TASK OBJECTIVE: Give every line of the material again, exactly as written.

GIVEN RECORDS:
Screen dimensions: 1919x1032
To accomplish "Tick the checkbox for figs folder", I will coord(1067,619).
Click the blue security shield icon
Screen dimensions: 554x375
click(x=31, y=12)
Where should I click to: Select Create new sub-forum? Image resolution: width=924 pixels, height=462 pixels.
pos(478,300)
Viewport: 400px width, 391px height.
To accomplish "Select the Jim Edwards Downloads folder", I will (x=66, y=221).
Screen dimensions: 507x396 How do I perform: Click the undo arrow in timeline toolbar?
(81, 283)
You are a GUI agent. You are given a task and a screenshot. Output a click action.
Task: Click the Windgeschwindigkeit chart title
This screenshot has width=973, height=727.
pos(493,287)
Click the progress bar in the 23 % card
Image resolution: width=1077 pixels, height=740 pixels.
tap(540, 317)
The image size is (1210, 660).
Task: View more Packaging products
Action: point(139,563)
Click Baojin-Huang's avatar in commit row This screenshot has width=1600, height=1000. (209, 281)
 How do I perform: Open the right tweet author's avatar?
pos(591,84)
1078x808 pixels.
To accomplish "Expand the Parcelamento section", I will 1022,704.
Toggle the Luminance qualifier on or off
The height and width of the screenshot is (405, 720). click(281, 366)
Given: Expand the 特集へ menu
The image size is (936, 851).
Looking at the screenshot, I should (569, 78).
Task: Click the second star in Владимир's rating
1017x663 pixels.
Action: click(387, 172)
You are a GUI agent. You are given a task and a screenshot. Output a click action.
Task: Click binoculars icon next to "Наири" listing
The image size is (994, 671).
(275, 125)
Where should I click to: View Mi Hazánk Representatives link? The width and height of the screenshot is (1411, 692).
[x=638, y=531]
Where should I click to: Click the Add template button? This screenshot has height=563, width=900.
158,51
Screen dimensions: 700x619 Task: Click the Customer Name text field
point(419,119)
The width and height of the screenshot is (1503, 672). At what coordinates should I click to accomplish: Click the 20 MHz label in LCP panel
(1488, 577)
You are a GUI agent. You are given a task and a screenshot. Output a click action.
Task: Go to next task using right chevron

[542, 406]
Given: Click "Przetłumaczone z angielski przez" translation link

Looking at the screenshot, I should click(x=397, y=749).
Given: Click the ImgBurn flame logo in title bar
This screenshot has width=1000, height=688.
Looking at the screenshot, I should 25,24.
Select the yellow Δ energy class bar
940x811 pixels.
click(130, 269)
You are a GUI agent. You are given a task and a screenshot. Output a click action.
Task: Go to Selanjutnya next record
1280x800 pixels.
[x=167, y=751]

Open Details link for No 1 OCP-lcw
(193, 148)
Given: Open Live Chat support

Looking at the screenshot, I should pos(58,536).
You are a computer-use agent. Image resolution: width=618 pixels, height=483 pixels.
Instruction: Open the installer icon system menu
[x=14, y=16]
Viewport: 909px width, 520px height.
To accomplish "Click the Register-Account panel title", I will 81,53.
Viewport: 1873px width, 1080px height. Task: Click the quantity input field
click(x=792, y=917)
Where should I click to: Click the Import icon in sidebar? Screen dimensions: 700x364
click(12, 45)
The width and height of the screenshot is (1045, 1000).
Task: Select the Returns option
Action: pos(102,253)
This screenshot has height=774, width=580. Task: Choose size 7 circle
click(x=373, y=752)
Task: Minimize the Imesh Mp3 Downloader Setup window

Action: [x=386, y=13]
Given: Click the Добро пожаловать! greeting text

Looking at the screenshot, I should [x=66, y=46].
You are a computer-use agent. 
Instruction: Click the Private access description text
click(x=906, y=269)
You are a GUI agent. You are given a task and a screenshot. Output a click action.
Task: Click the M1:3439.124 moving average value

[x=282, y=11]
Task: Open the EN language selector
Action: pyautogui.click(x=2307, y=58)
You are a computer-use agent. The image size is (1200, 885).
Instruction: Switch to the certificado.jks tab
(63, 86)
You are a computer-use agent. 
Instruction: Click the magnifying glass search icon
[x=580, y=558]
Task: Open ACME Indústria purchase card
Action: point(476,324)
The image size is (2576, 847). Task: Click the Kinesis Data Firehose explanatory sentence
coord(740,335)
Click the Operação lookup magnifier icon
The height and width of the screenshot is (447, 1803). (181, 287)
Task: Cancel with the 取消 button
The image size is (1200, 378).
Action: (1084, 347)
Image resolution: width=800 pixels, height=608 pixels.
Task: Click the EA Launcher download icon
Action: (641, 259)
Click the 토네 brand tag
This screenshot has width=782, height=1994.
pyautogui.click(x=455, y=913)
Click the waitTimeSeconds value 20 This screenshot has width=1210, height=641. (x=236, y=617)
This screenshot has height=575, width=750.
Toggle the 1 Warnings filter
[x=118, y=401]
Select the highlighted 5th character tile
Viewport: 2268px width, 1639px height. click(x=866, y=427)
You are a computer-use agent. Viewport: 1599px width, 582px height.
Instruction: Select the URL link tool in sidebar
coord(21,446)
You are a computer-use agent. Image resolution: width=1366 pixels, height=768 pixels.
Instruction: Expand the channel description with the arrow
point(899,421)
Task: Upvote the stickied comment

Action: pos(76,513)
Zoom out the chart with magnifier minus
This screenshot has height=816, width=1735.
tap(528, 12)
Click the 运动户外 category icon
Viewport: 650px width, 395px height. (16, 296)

OUTPUT BELOW:
Screen dimensions: 1919x1032
To accomplish "Tick the checkbox for figs folder", I will coord(1067,619).
Click the blue security shield icon
Screen dimensions: 554x375
click(x=31, y=12)
Where should I click to: Select Create new sub-forum? Image resolution: width=924 pixels, height=462 pixels.
pos(478,300)
Viewport: 400px width, 391px height.
To accomplish "Select the Jim Edwards Downloads folder", I will (x=66, y=221).
Screen dimensions: 507x396 How do I perform: Click the undo arrow in timeline toolbar?
(81, 283)
You are a GUI agent. You are given a task and a screenshot. Output a click action.
Task: Click the Windgeschwindigkeit chart title
This screenshot has width=973, height=727.
pos(493,287)
Click the progress bar in the 23 % card
Image resolution: width=1077 pixels, height=740 pixels.
tap(540, 317)
The image size is (1210, 660).
Task: View more Packaging products
Action: point(139,563)
Click Baojin-Huang's avatar in commit row This screenshot has width=1600, height=1000. (209, 281)
 How do I perform: Open the right tweet author's avatar?
pos(591,84)
1078x808 pixels.
To accomplish "Expand the Parcelamento section", I will 1022,704.
Toggle the Luminance qualifier on or off
The height and width of the screenshot is (405, 720). click(281, 366)
Given: Expand the 特集へ menu
The image size is (936, 851).
Looking at the screenshot, I should (569, 78).
Task: Click the second star in Владимир's rating
1017x663 pixels.
Action: click(387, 172)
You are a GUI agent. You are given a task and a screenshot. Output a click action.
Task: Click binoculars icon next to "Наири" listing
The image size is (994, 671).
(275, 125)
Where should I click to: View Mi Hazánk Representatives link? The width and height of the screenshot is (1411, 692).
[x=638, y=531]
Where should I click to: Click the Add template button? This screenshot has height=563, width=900.
158,51
Screen dimensions: 700x619 Task: Click the Customer Name text field
point(419,119)
The width and height of the screenshot is (1503, 672). At what coordinates should I click to accomplish: Click the 20 MHz label in LCP panel
(1488, 577)
You are a GUI agent. You are given a task and a screenshot. Output a click action.
Task: Go to next task using right chevron

[542, 406]
Given: Click "Przetłumaczone z angielski przez" translation link

Looking at the screenshot, I should click(x=397, y=749).
Given: Click the ImgBurn flame logo in title bar
This screenshot has width=1000, height=688.
Looking at the screenshot, I should 25,24.
Select the yellow Δ energy class bar
940x811 pixels.
click(130, 269)
You are a GUI agent. You are given a task and a screenshot. Output a click action.
Task: Go to Selanjutnya next record
1280x800 pixels.
[x=167, y=751]

Open Details link for No 1 OCP-lcw
(193, 148)
Given: Open Live Chat support

Looking at the screenshot, I should pos(58,536).
You are a computer-use agent. Image resolution: width=618 pixels, height=483 pixels.
Instruction: Open the installer icon system menu
[x=14, y=16]
Viewport: 909px width, 520px height.
To accomplish "Click the Register-Account panel title", I will 81,53.
Viewport: 1873px width, 1080px height. Task: Click the quantity input field
click(x=792, y=917)
Where should I click to: Click the Import icon in sidebar? Screen dimensions: 700x364
click(12, 45)
The width and height of the screenshot is (1045, 1000).
Task: Select the Returns option
Action: pos(102,253)
This screenshot has height=774, width=580. Task: Choose size 7 circle
click(x=373, y=752)
Task: Minimize the Imesh Mp3 Downloader Setup window

Action: [x=386, y=13]
Given: Click the Добро пожаловать! greeting text

Looking at the screenshot, I should [x=66, y=46].
You are a computer-use agent. 
Instruction: Click the Private access description text
click(x=906, y=269)
You are a GUI agent. You are given a task and a screenshot. Output a click action.
Task: Click the M1:3439.124 moving average value

[x=282, y=11]
Task: Open the EN language selector
Action: pyautogui.click(x=2307, y=58)
You are a computer-use agent. The image size is (1200, 885).
Instruction: Switch to the certificado.jks tab
(63, 86)
You are a computer-use agent. 
Instruction: Click the magnifying glass search icon
[x=580, y=558]
Task: Open ACME Indústria purchase card
Action: point(476,324)
The image size is (2576, 847). Task: Click the Kinesis Data Firehose explanatory sentence
coord(740,335)
Click the Operação lookup magnifier icon
The height and width of the screenshot is (447, 1803). (181, 287)
Task: Cancel with the 取消 button
The image size is (1200, 378).
Action: (1084, 347)
Image resolution: width=800 pixels, height=608 pixels.
Task: Click the EA Launcher download icon
Action: (641, 259)
Click the 토네 brand tag
This screenshot has width=782, height=1994.
pyautogui.click(x=455, y=913)
Click the waitTimeSeconds value 20 This screenshot has width=1210, height=641. (x=236, y=617)
This screenshot has height=575, width=750.
Toggle the 1 Warnings filter
[x=118, y=401]
Select the highlighted 5th character tile
Viewport: 2268px width, 1639px height. click(x=866, y=427)
You are a computer-use agent. Viewport: 1599px width, 582px height.
Instruction: Select the URL link tool in sidebar
coord(21,446)
You are a computer-use agent. Image resolution: width=1366 pixels, height=768 pixels.
Instruction: Expand the channel description with the arrow
point(899,421)
Task: Upvote the stickied comment

Action: pos(76,513)
Zoom out the chart with magnifier minus
This screenshot has height=816, width=1735.
tap(528, 12)
Click the 运动户外 category icon
Viewport: 650px width, 395px height. (16, 296)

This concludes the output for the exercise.